С годами в его поведении становилось все больше странностей. Его
знакомые всерьез опасались, не повредился ли он и в самом деле слегка
рассудком. После того, как первый шок от расправы начал проходить, Чаадаев
стал как-то свыкаться со своей оригинальной ролью человека, официально
признанного безумцем: по свидетельству мемуариста, он даже иногда "не без
удовольствия" говаривал: "мое блестящее безумие" ("mon illustre demenee").

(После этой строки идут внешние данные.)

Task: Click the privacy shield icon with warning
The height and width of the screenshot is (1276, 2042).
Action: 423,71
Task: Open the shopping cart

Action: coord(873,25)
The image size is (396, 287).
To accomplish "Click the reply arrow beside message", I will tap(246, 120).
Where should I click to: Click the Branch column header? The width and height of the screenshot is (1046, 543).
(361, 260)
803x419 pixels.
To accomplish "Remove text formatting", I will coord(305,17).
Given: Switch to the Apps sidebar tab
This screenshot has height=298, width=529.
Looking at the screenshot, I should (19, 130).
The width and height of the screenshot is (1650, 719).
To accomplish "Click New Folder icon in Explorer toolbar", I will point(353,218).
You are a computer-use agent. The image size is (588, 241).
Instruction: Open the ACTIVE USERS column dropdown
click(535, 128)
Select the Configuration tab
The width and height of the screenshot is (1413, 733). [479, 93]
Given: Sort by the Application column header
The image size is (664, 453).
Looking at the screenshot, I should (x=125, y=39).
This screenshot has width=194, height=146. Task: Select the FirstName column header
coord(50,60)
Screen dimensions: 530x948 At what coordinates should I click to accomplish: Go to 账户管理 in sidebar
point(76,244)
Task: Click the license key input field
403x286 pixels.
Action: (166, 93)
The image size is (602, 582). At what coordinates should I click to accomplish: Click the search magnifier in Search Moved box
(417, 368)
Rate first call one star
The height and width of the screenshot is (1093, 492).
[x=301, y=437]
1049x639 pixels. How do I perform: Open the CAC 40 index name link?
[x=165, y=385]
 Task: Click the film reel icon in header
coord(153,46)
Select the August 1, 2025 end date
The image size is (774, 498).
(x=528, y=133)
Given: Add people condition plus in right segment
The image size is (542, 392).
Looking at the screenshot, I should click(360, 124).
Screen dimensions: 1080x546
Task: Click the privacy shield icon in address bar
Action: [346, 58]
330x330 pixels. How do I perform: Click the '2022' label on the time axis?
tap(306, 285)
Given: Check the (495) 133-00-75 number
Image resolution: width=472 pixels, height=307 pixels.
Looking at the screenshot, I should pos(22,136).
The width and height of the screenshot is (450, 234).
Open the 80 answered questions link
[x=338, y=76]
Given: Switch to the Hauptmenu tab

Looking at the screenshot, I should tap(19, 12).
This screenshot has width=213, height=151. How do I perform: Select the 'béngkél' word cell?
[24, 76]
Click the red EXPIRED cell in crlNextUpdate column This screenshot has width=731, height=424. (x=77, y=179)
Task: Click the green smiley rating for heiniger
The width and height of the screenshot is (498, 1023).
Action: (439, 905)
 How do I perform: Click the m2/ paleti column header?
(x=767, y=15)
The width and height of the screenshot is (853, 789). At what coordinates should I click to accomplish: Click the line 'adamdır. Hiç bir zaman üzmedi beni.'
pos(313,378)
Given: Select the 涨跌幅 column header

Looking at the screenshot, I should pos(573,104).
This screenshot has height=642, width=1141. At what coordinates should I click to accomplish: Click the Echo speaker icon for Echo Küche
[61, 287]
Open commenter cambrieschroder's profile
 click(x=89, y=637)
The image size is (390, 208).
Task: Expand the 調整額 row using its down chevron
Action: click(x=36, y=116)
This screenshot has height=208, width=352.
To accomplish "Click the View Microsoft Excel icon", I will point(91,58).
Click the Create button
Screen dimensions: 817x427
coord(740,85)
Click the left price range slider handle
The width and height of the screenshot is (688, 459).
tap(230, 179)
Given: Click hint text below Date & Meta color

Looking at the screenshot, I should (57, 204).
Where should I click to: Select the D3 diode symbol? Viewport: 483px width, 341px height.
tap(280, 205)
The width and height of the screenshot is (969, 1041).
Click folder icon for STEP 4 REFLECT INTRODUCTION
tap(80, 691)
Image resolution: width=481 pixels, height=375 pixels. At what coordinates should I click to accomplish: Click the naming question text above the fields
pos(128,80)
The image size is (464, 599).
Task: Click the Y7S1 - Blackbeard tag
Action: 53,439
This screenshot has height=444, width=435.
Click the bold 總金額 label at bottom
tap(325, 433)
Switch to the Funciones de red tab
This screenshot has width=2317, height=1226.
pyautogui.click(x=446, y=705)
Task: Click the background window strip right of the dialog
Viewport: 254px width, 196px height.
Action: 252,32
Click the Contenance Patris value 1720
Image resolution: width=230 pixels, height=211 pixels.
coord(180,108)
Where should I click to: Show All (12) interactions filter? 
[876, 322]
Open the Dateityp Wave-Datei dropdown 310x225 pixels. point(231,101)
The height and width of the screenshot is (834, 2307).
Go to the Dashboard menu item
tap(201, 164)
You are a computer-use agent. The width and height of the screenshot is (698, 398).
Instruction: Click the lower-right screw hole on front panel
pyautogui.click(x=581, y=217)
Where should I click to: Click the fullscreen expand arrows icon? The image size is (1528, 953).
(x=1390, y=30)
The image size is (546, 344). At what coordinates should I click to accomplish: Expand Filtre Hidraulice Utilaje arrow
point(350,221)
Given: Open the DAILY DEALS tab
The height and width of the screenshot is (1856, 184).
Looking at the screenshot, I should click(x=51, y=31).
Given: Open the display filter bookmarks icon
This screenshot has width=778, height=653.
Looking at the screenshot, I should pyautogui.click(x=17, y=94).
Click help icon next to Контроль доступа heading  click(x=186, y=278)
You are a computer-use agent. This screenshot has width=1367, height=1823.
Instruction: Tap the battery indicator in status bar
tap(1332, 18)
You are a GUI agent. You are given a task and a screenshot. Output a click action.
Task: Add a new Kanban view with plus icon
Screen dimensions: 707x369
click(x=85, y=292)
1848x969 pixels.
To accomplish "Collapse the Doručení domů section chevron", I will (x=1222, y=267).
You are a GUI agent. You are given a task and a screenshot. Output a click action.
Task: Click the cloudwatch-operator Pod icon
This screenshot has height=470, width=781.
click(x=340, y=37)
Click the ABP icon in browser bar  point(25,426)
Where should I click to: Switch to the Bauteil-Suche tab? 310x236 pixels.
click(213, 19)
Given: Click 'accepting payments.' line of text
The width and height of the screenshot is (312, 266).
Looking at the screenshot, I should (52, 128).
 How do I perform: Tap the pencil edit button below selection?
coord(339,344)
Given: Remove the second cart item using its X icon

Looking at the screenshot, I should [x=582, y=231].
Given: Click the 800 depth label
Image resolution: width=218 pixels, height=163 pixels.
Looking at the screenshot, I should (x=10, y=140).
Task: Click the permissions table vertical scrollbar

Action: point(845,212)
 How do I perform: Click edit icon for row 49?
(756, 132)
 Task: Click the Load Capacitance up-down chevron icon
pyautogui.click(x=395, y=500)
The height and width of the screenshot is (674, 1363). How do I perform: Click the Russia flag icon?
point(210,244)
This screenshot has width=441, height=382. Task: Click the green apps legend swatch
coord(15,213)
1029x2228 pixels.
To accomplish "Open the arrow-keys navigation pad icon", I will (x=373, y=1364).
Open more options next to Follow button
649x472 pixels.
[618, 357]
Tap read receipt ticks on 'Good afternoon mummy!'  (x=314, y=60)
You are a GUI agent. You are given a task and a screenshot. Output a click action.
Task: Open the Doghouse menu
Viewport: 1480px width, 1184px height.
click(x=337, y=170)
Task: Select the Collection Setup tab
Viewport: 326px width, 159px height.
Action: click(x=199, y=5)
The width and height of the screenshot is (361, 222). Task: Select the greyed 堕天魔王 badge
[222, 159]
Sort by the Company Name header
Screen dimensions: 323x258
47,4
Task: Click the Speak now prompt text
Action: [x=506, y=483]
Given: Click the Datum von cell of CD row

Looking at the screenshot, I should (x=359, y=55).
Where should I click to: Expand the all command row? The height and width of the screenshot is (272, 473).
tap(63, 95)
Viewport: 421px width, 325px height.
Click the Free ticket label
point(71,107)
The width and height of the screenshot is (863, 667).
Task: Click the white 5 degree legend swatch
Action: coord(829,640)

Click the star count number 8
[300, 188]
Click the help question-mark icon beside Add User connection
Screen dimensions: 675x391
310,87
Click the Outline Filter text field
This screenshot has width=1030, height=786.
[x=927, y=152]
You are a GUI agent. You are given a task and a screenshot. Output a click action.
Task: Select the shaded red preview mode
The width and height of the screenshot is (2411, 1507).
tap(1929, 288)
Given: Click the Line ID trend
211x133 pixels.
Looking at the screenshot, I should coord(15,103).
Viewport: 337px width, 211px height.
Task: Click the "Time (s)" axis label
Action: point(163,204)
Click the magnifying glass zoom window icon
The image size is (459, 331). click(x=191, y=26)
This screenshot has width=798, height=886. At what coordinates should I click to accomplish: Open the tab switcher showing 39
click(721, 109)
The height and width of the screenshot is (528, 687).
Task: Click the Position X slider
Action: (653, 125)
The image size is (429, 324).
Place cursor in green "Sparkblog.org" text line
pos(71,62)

Какое-то время Чаадаев провел, полностью замкнувшись в себе, уйдя в свою
скорлупу; но потом он стал и появляться в обществе, поражая своих
собеседников безукоризненной аристократичностью манер и той тщательностью, с
которой он следил за своей внешностью. Один иностранный граф даже заметил
как-то, что Чаадаева следовало бы заставить разъезжать по Европе, чтобы
показать европейцам "un russe parfaitement comme il faut" ("совершенно
комильфотного русского"). Психологическая травма, перенесенная Чаадаевым,
однако, не прошла для него даром: в его поведении появилась какая-то
жутковатая мертвенность, отчужденность. От него как будто веяло холодом. Его
бледное лицо казалось совершенно неподвижным, как высеченное из мрамора.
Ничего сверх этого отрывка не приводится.